**What is required:** Working from the top of the records below, reproduce each line exactly, ending once you have written the line containing "Given: Select the I am very interested label".

(Dataset excerpts)
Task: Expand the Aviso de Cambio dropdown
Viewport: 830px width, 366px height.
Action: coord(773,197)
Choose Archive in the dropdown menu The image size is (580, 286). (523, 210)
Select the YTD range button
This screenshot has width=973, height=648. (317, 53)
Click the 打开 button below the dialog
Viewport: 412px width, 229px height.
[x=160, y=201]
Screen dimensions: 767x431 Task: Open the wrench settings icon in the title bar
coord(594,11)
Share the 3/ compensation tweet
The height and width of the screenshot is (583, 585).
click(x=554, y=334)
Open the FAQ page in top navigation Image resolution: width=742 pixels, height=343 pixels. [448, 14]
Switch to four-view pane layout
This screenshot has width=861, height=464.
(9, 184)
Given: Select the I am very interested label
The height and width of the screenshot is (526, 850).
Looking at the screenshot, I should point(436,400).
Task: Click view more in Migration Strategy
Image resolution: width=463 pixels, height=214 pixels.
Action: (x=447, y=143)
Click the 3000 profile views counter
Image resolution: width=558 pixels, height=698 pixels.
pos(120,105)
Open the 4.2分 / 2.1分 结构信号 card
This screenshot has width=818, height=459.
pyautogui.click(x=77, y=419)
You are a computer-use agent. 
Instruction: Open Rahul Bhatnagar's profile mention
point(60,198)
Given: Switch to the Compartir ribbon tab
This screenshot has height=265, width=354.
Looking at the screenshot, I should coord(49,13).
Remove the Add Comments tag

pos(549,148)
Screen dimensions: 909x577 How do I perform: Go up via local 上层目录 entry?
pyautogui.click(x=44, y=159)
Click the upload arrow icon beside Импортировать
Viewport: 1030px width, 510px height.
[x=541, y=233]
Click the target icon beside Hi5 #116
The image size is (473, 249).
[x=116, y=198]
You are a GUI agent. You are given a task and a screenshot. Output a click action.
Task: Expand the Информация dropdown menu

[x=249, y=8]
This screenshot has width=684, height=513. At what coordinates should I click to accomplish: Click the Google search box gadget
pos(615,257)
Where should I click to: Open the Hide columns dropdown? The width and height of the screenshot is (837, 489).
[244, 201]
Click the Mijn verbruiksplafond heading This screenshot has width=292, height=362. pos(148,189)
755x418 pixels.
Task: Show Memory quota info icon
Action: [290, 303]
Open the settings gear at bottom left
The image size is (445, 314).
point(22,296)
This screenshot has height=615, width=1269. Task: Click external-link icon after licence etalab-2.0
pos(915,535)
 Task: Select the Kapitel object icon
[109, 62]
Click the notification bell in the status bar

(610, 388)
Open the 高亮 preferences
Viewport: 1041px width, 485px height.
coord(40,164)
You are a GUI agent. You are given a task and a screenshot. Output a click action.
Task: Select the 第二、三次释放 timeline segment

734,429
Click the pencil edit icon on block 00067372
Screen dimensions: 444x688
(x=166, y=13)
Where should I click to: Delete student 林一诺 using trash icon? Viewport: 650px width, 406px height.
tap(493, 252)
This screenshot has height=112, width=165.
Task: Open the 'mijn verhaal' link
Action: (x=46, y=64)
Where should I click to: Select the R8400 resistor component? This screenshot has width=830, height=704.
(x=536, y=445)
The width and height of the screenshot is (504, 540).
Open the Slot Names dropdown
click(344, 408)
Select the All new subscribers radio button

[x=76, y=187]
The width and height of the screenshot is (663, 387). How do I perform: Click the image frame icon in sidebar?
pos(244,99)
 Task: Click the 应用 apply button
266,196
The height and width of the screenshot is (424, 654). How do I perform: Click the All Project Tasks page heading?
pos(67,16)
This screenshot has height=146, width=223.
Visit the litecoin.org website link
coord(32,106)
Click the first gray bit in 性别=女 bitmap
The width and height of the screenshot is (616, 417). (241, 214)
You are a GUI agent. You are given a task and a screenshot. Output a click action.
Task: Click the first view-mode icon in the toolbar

**Finished task:**
Task: Expand the Aviso de Cambio dropdown
Viewport: 830px width, 366px height.
Action: coord(773,197)
Choose Archive in the dropdown menu The image size is (580, 286). (523, 210)
Select the YTD range button
This screenshot has width=973, height=648. (317, 53)
Click the 打开 button below the dialog
Viewport: 412px width, 229px height.
[x=160, y=201]
Screen dimensions: 767x431 Task: Open the wrench settings icon in the title bar
coord(594,11)
Share the 3/ compensation tweet
The height and width of the screenshot is (583, 585).
click(x=554, y=334)
Open the FAQ page in top navigation Image resolution: width=742 pixels, height=343 pixels. [448, 14]
Switch to four-view pane layout
This screenshot has width=861, height=464.
(9, 184)
Given: Select the I am very interested label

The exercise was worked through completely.